A title, abstract and description are multilingual strings that look like

{
  en: 'English version',
  cs: 'Czech version'
}

As elasticsearch does not have support for includes, the mapping for the three properties would be quite large. With this library, you can create a mapping, for example called multilingual-v1.0.0.json and reference it:

// multilingual-v1.0.0.json
{
    "text": {
        "type": "object",
        "properties": {
            "en": {
                "type": "text",
                "fields": {
                    "keyword": {
                        "type": "keyword",
                        "ignore_above": 100
                    }
                } 
            },
            cs: {
                "type": "text",
                "analyzer": "czech",
                "fields": {
                    "keyword": {
                        "ignore_above": 100,
                        "type": "icu_collation_keyword",
                        "language": "cs",
                    }                    
                }
            }
        }
    },
    "analysis": {
        // definition of czech analyzer
    }
}
// main mapping
{
    "settings": {
        "analysis": {
            "oarepo:extends": "multilingual-v1.0.0.json#/analysis"
        }
    },
    "mappings": {
        "properties": {
            "title": {
                "type": "multilingual-v1.0.0.json#/text",
                // extra properties for title might go here and are merged in
            },
            "description": {
                "type": "multilingual-v1.0.0.json#/text"
            },
            "abstract": {
                "type": "multilingual-v1.0.0.json#/text"
            }
        }
    }
}

The included mapping might be located inside invenio with no external url, hosted on a web server and referenced by http:// or https:// or even generated dynamically on demand.

Installation

pip install oarepo-mapping-includes

Configuration

This library has to know where included mappings (if not hosted on external server) are located.
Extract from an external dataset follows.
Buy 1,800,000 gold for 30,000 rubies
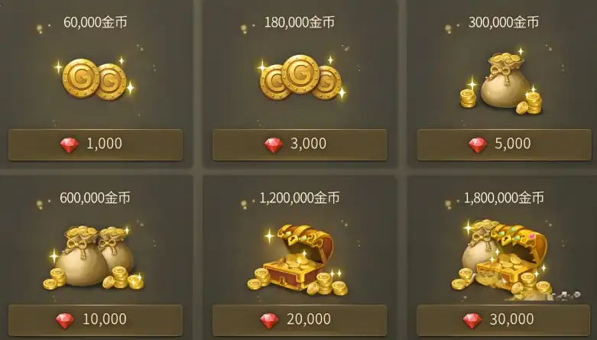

Specify this in entrypoints (my_repo is the top-level package of your repository):

setup(
    # ...
    entry_points={
        "oarepo_mapping_includes": [
            "my_repo = my_repo.mapping_includes"
        ],
        "oarepo_mapping_handlers": [
            "something_discussed_later = my_repo.mapping_handlers:dynamic"
        ]
    }
)

Included files location

The oarepo_mapping_includes is supposed to have the following structure, same as in invenio:

my_repo
    +- mapping_includes                     <-- as defined in entrypoint 
        +- v7                               <-- ES version
            +- multilingual-v1.0.0.json     <-- this is referenced in type, oarepo:extends

Supported constructs

type

Looks if the type is either an external resource (http://, https://) or a registered internal resource. If not, it is left intact, otherwise the definition is obtained in the following way:

  1. If there are any mapping handlers mapped to the value of the type, they are used
  2. resource (without # part if present) is fetched from internal cache external uri
  3. if # is not a part of the type, the whole resource is returned
  4. if the first character after hash is /, it is assumed that it is an json pointer and is applied. The result of the json pointer is returned. Error is raised if the path does not exist
  5. Otherwise an element containing $id property with this value is obtained. Error is raised if element with this id does not exist

The definition is then merged with any other elements present at the same level, conflicting values are overwritten (think of inheritance in python).

Array of types

Multiple types are supported.

{
  // ...
  "title": {
    "type": [
      "multilingual-v1.0.0.json#/text",
      "copy-v1.0.0.json",
    ]
  }
}

Where copy-v1.0.0.json might contain:

{
  "copy_to": "all_fields"
}

On conflict, similar algorithm to python inheritance is used

oarepo:extends

oarepo:extends behaves exactly the same way as type but can be used anywhere in the mapping

Dynamic handlers

Sometimes it would be better if the mapping was dynamically created. For example, the number of supported languages varies from installation to installation and the supported languages are specified in invenio.cfg

In entry points, define oarepo_mapping_handlers. The left hand side before '=' is what should match the type, extend. It might be the full value or the value before #.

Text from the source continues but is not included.